(Collected data)
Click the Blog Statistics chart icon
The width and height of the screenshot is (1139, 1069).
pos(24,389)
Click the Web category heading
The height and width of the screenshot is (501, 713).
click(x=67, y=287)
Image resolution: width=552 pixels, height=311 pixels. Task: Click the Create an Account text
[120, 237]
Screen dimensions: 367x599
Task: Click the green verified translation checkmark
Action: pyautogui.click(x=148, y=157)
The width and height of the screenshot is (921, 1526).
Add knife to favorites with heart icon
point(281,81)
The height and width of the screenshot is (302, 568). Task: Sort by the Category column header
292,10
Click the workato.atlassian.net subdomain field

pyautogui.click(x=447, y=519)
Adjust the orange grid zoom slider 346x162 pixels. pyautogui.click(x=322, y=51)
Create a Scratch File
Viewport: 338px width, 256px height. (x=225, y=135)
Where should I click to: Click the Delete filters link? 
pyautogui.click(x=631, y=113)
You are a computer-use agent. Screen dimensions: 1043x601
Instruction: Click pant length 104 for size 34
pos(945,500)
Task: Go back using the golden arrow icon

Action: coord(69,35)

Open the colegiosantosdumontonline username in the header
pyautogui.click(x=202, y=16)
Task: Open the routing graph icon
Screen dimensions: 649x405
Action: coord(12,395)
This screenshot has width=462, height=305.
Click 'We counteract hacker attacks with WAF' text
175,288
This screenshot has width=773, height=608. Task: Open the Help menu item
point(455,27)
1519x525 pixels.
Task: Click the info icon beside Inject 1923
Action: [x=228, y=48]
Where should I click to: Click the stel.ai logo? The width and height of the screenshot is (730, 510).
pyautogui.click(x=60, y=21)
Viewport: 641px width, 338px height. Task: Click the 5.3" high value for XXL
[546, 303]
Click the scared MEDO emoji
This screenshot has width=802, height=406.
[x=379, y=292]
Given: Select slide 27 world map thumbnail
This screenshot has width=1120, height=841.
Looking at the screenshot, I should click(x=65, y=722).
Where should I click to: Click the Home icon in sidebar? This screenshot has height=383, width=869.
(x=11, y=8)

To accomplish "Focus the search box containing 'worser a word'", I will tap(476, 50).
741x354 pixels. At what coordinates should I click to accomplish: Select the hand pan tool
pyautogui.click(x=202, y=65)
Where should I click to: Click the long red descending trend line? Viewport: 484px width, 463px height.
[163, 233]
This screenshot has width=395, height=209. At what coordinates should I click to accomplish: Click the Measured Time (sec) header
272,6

Exercise: Output the complete set of records word for word.

Task result:
Click the Blog Statistics chart icon
The width and height of the screenshot is (1139, 1069).
pos(24,389)
Click the Web category heading
The height and width of the screenshot is (501, 713).
click(x=67, y=287)
Image resolution: width=552 pixels, height=311 pixels. Task: Click the Create an Account text
[120, 237]
Screen dimensions: 367x599
Task: Click the green verified translation checkmark
Action: pyautogui.click(x=148, y=157)
The width and height of the screenshot is (921, 1526).
Add knife to favorites with heart icon
point(281,81)
The height and width of the screenshot is (302, 568). Task: Sort by the Category column header
292,10
Click the workato.atlassian.net subdomain field

pyautogui.click(x=447, y=519)
Adjust the orange grid zoom slider 346x162 pixels. pyautogui.click(x=322, y=51)
Create a Scratch File
Viewport: 338px width, 256px height. (x=225, y=135)
Where should I click to: Click the Delete filters link? 
pyautogui.click(x=631, y=113)
You are a computer-use agent. Screen dimensions: 1043x601
Instruction: Click pant length 104 for size 34
pos(945,500)
Task: Go back using the golden arrow icon

Action: coord(69,35)

Open the colegiosantosdumontonline username in the header
pyautogui.click(x=202, y=16)
Task: Open the routing graph icon
Screen dimensions: 649x405
Action: coord(12,395)
This screenshot has width=462, height=305.
Click 'We counteract hacker attacks with WAF' text
175,288
This screenshot has width=773, height=608. Task: Open the Help menu item
point(455,27)
1519x525 pixels.
Task: Click the info icon beside Inject 1923
Action: [x=228, y=48]
Where should I click to: Click the stel.ai logo? The width and height of the screenshot is (730, 510).
pyautogui.click(x=60, y=21)
Viewport: 641px width, 338px height. Task: Click the 5.3" high value for XXL
[546, 303]
Click the scared MEDO emoji
This screenshot has width=802, height=406.
[x=379, y=292]
Given: Select slide 27 world map thumbnail
This screenshot has width=1120, height=841.
Looking at the screenshot, I should click(x=65, y=722).
Where should I click to: Click the Home icon in sidebar? This screenshot has height=383, width=869.
(x=11, y=8)

To accomplish "Focus the search box containing 'worser a word'", I will tap(476, 50).
741x354 pixels. At what coordinates should I click to accomplish: Select the hand pan tool
pyautogui.click(x=202, y=65)
Where should I click to: Click the long red descending trend line? Viewport: 484px width, 463px height.
[163, 233]
This screenshot has width=395, height=209. At what coordinates should I click to accomplish: Click the Measured Time (sec) header
272,6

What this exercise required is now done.